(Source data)
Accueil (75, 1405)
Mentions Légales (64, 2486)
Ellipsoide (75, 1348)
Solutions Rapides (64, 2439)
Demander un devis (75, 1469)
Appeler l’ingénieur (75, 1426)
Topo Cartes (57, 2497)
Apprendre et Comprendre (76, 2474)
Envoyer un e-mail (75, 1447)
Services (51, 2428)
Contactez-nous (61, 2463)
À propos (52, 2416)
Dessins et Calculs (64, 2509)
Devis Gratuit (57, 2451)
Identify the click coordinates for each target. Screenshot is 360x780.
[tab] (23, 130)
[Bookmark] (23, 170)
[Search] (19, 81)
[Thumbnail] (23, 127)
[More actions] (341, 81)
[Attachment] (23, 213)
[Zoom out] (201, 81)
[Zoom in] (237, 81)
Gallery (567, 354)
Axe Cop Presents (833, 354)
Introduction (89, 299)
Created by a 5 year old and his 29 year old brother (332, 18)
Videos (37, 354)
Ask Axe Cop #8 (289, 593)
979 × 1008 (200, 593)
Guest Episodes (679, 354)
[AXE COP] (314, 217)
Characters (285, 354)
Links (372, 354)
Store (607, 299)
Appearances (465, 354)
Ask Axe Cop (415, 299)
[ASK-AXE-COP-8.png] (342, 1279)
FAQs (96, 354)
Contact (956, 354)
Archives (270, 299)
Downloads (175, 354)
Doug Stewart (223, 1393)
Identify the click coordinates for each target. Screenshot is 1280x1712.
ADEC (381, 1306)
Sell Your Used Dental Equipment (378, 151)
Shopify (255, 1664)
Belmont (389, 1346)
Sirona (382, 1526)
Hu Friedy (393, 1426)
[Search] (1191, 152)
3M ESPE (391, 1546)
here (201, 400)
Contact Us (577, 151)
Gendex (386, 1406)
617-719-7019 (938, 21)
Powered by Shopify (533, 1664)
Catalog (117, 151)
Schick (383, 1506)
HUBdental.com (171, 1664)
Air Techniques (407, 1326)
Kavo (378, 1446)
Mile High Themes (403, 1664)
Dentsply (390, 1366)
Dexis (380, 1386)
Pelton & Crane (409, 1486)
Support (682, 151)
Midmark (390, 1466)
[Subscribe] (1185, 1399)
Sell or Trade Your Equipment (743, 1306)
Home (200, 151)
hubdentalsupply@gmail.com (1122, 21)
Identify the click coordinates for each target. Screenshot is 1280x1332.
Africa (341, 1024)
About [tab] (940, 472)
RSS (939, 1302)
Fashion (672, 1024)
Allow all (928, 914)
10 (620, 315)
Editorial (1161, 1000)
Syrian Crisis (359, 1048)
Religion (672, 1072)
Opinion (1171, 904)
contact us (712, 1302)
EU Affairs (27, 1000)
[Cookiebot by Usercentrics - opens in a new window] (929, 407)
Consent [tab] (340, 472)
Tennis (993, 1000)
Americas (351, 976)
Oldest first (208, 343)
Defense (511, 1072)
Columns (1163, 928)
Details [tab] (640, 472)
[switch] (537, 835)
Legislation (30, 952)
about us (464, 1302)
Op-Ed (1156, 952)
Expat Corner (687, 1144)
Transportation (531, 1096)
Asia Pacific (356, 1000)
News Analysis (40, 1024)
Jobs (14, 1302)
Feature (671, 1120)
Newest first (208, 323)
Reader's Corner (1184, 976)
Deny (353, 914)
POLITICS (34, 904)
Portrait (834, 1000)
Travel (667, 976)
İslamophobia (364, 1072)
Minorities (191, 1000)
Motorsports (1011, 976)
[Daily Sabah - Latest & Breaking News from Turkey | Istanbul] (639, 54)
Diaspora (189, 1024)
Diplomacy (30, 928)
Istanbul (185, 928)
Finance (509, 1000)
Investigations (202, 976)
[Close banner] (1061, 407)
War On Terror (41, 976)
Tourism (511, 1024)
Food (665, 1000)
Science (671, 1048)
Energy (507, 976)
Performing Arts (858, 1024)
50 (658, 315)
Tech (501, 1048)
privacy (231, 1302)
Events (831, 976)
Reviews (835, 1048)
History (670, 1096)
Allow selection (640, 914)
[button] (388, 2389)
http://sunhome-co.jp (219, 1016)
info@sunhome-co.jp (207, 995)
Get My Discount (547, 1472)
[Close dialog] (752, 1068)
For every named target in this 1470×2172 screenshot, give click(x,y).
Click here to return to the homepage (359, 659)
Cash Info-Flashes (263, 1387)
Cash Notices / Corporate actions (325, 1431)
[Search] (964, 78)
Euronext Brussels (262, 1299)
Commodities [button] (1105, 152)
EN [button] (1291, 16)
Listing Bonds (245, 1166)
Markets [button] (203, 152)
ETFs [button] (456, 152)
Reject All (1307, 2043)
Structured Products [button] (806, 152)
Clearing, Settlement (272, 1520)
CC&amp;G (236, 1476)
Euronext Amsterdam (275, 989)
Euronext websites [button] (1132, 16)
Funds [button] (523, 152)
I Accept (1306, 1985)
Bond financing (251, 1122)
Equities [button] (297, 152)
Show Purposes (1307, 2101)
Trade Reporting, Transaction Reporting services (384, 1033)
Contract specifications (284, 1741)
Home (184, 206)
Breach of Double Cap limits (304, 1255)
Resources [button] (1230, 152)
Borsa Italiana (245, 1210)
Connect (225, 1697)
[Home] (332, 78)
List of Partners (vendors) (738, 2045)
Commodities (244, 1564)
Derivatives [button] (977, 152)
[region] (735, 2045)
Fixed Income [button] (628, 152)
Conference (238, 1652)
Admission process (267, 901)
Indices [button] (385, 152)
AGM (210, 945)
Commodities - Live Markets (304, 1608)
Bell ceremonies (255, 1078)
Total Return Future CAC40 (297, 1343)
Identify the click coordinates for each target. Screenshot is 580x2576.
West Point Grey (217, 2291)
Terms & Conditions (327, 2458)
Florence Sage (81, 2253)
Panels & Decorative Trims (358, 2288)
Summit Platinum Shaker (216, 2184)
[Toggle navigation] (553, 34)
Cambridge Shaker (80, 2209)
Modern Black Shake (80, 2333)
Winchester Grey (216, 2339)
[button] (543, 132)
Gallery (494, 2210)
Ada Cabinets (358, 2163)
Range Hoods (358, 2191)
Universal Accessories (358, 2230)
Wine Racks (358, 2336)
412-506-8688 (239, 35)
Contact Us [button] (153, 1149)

§ Task item
Please return every line in the data that includes the string "Your".

§ Response area
Sell Your Used Dental Equipment (378, 151)
Sell or Trade Your Equipment (743, 1306)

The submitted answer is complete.